2000 MAT344S Test #1

1. Suppose a codeword consists of an arrangement of the digits 1,2,3,4,5, where repetition of digits is allowed.

(a) How many codewords of length 10 can be constructed which don't end with 3 or 5?

We have C(5,1) choices for the first nine digits and C(3,1) choices for the last. By the product rule, the answer is 3*5⁹ = 5,859,375.

(b) How many codewords of length n have either two or three different digits, where n>=3 is a positive integer?

There are C(5,2)*(2ⁿ - 2) codewords with two different digits, and C(5,3)*(3ⁿ-3*2ⁿ+3) codewords with three different digits, for a total of 10*(3ⁿ - 2*2ⁿ + 1)

2. (a) Give a combinatorial proof for the identity C(2n,2) = 2*C(n,2) + n².

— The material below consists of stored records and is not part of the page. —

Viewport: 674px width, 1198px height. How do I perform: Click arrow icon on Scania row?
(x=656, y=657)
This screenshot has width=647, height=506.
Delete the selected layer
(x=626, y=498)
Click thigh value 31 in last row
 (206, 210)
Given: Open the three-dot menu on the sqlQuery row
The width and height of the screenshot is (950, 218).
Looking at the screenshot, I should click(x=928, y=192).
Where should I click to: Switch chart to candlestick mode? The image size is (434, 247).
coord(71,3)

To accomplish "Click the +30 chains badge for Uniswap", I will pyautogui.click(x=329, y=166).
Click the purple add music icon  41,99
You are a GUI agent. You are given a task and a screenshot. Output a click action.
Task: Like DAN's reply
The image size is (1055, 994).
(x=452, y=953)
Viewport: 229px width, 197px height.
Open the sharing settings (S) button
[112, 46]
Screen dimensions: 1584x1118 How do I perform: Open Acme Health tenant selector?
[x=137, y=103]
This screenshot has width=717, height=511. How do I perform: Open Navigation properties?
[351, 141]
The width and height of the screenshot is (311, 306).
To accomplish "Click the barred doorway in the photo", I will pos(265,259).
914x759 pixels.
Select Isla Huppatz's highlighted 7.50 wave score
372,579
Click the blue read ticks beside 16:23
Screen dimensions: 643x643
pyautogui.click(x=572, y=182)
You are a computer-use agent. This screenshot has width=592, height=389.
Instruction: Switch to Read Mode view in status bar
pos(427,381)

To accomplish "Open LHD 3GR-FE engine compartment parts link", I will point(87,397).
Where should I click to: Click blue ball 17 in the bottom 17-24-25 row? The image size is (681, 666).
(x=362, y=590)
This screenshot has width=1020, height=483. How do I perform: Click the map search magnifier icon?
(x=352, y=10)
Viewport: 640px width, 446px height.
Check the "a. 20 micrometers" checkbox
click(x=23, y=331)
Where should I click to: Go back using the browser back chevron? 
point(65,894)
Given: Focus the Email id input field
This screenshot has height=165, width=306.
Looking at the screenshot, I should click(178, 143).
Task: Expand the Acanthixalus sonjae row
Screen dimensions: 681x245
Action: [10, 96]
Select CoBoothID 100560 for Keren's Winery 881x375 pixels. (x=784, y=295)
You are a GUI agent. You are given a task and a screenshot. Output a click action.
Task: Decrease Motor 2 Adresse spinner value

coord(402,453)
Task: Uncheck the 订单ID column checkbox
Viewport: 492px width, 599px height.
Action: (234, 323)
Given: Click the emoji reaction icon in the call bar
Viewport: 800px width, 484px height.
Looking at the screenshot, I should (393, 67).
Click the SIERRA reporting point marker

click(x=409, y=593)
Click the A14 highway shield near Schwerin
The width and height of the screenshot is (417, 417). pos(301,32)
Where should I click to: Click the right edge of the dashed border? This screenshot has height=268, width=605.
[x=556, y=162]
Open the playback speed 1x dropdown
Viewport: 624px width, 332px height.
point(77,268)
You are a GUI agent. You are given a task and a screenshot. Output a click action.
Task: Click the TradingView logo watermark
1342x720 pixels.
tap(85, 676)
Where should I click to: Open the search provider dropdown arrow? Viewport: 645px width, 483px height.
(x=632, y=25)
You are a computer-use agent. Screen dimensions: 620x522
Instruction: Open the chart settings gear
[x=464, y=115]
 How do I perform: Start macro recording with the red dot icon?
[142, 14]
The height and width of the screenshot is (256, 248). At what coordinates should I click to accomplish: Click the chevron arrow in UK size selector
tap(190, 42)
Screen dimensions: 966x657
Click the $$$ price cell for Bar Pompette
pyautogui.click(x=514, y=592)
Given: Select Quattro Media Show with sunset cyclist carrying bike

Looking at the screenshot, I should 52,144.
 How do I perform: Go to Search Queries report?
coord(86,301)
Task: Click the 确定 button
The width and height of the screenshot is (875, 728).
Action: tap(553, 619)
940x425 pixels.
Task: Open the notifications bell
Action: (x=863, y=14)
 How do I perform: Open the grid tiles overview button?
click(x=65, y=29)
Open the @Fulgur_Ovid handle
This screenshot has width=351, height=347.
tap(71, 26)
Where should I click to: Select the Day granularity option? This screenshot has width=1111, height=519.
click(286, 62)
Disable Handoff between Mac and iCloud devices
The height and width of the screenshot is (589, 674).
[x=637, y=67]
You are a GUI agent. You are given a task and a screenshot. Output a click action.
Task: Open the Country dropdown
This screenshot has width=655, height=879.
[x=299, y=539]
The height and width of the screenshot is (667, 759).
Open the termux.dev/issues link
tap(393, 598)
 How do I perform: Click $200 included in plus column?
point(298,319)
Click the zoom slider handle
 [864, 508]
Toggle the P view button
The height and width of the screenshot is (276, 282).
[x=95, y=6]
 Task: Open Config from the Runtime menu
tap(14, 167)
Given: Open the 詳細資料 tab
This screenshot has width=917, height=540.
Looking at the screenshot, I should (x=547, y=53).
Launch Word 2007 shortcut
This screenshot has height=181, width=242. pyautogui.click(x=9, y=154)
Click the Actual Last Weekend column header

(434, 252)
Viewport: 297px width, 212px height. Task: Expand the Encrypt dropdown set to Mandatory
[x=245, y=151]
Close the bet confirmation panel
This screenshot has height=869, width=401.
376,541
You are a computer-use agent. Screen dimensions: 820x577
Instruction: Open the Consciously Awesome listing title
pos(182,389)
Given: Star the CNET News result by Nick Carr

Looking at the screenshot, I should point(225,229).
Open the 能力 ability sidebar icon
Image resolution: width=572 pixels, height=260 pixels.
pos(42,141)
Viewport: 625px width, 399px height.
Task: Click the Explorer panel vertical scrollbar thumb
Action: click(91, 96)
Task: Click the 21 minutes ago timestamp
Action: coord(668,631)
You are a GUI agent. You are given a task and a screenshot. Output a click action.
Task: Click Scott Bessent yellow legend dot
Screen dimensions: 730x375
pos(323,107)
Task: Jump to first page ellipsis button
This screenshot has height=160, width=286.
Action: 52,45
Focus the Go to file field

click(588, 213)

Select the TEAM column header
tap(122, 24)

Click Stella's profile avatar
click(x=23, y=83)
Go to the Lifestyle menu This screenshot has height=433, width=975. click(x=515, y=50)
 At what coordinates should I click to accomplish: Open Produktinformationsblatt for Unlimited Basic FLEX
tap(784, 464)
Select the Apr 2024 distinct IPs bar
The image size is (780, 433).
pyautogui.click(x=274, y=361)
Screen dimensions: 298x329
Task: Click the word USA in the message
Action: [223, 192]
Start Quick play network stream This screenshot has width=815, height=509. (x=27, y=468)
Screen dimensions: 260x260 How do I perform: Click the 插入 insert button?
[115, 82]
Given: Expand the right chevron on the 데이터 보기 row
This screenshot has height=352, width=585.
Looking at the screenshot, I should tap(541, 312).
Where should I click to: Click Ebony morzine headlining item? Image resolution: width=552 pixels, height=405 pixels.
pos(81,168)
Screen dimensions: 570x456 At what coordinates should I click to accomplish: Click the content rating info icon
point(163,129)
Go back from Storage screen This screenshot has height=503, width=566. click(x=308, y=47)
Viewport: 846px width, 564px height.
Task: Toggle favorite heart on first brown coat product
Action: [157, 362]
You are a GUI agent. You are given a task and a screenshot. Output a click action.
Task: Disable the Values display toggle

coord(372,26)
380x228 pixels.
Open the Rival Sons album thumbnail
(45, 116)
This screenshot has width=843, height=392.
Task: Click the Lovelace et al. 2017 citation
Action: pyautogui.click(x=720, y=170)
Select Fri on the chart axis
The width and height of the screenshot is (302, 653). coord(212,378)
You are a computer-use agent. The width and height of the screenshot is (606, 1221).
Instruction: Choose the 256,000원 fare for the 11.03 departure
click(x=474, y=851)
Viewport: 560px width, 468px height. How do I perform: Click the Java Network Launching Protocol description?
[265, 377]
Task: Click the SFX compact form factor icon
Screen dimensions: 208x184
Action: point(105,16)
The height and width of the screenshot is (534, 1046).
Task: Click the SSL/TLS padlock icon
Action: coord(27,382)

The left side counts the number of ways of choosing two numbers from [2n]. The right side counts the number of ways of either choosing two numbers from {1,2,...,n} or {n+1,n+2,...,2n}, or one number from each set. These describe an equivalent process, so the number of ways is equal.

2. (b) Prove the identity C(2n,n) + C(2n,n-1) = C(2n+2,n+1)/2.

C(2n,n) + C(2n,n-1) = C(2n+1,n) = C(2n+2,n+1)/2.

3. In how many ways can 24 different balls be placed in 3 distinct boxes so that there are twice as many balls in one box as in the remaining two boxes combined?

One box must have sixteen balls, the other two have eight together. There are C(3,1) ways of choosing the first box, C(24,16) ways of choosing the balls that go into it, and C(2,1)⁸ ways of choosing which box the remaining balls go into. The answer is therefore C(3,1)*C(24,16)*C(2,1)⁸.

4. Suppose there are 20 identical blue balls, 18 identical red balls, and 10 identical yellow balls. Compute the number of ways to select 16 balls.

C(16+3-1,16) - C(5+3-1,5) = 153 - 21 = 132.